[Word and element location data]
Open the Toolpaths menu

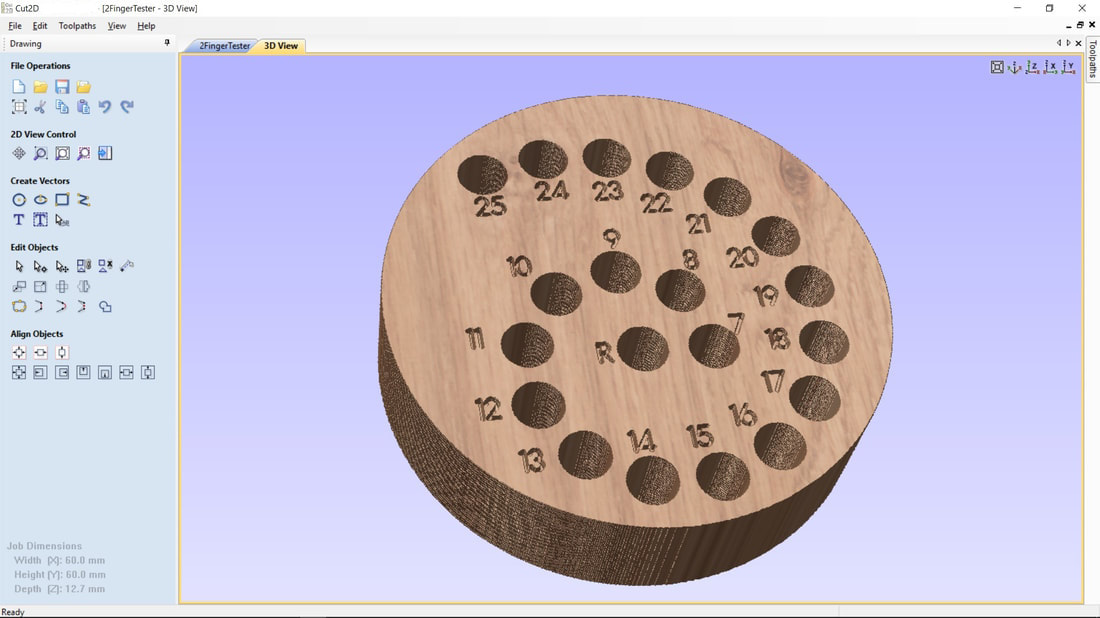(77, 26)
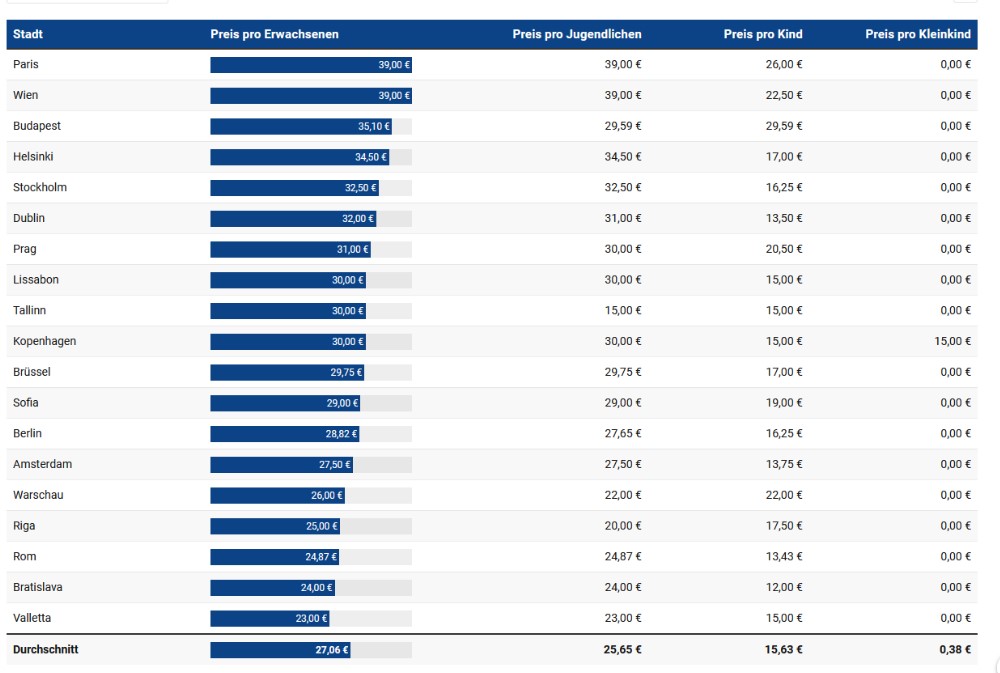Select the Kopenhagen city name
Image resolution: width=1000 pixels, height=673 pixels.
[x=44, y=341]
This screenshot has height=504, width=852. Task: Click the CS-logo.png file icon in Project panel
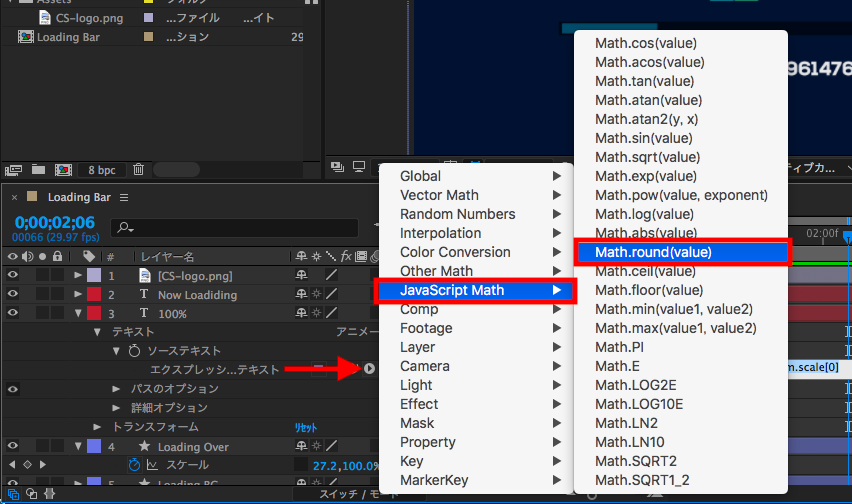tap(46, 18)
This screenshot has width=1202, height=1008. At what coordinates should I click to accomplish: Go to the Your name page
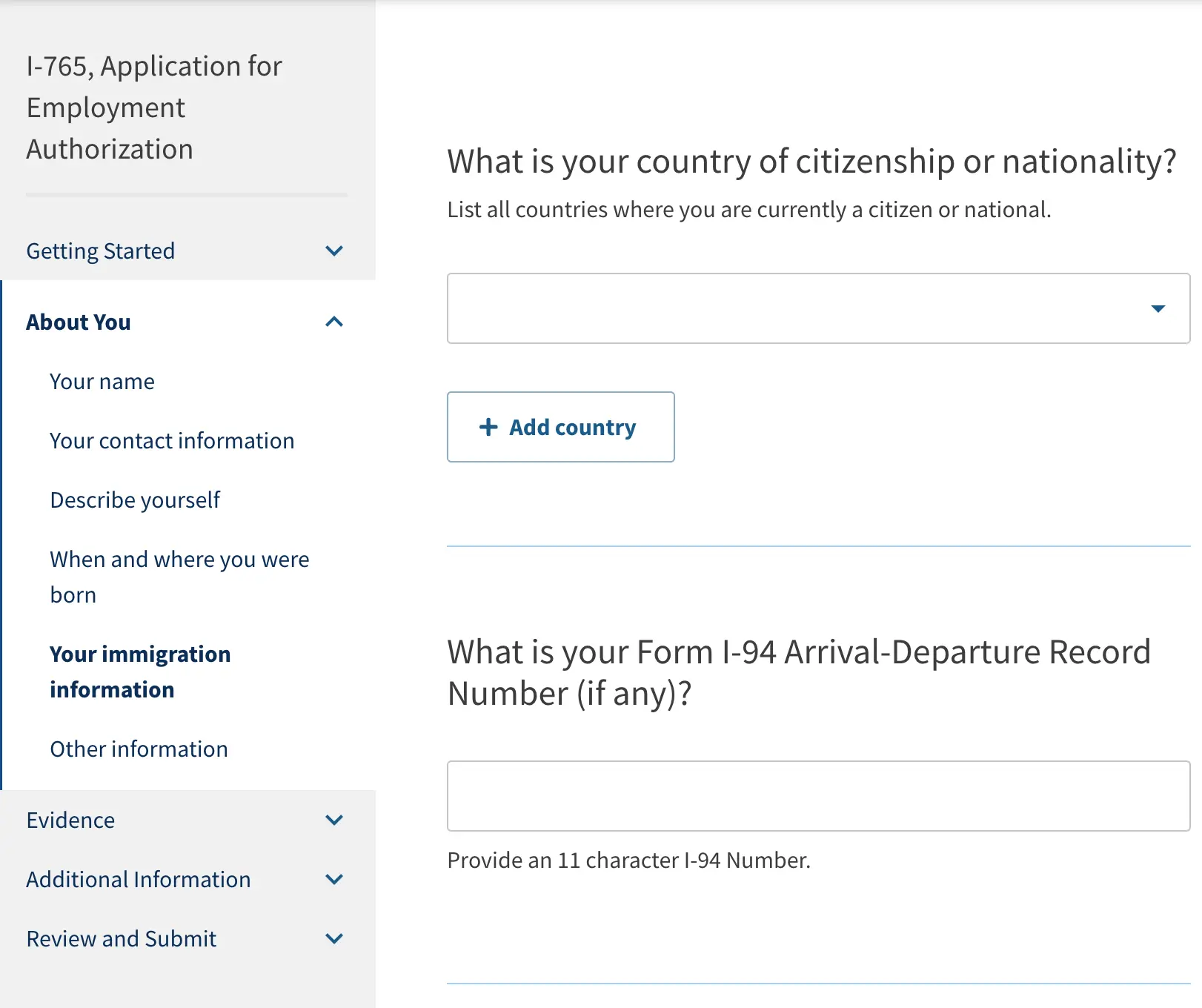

_TASK INSTRUCTIONS_
List each line of the records above that contains the string "This", counting a match only when the letter case is identical.

_SOLVED PROBLEM_
This screenshot has height=504, width=852. Task: Click the CS-logo.png file icon in Project panel
This screenshot has width=1202, height=1008. At what coordinates should I click to accomplish: Go to the Your name page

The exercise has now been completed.